According to a Nielsen survey from 2018, 73% of global consumers said they would definitely change their consumption habits to reduce environmental impact.
In the same study, almost half of the respondents (49%) said they would pay higher-than-average prices for products with high-quality and safety standards.
And despite the events and economic uncertainty of 2020, these trends look set to continue.
In fact, an IBM study from the beginning of the year, found that consumer shopping habits have fundamentally changed, as people increasingly embrace social causes and seek out brands that align with their values.
CapGemini’s study from July reiterates this, reporting that 79% are changing their purchase preferences based on sustainability.
These are trends that organisations across the globe – both public and private sector – are taking notice of as consumer habits change and demand grows for more sustainable ways of buying, consuming and recycling products and services.
It’s a trend that’s nowhere more keenly felt that in the retail sector – and unfortunately just ‘going online’ in an effort to reduce environmental impact isn’t going to cut it.
Indeed, even e-commerce has taken a battering in recent months and years as its rapid growth has actually pointed to an increase in environmental impact – be that because of the rise in packaging now used to deliver goods, or the supply chains that support e-commerce negatively impacting certain countries around the globe.
Consumers are paying more and more attention to what they’re buying online too.

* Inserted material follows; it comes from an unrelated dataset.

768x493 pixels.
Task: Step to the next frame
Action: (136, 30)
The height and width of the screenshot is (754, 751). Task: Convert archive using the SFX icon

Shipping needs to be environmentally friendly.
Packaging needs to be recyclable.
Employee workplaces need to be socially responsible.
And the goods themselves need to be longer-lasting – ‘fast fashion’ even looks to be on its way out.
So how should retailers and e-commerce companies approach sustainability?
What can they do to embed sustainability in their working practices and then communicate these properly to the end consumer?
Because if they don’t, it’s pretty clear what will happen – consumers will go elsewhere!
The first step that companies need to take is to understand that this is not simply a case of a PR campaign or a bunch of short term tactics. It’s a strategic vision that needs to be embedded in the company ethos and that needs to thread through every internal process and external communication in your business.
That said, there are some easy places to start.
1. Review your brand values
If you’ve already got an established brand with history and equity, then you’ll need to find a balance here between coming up with something new and retaining what you’ve already got with your customers.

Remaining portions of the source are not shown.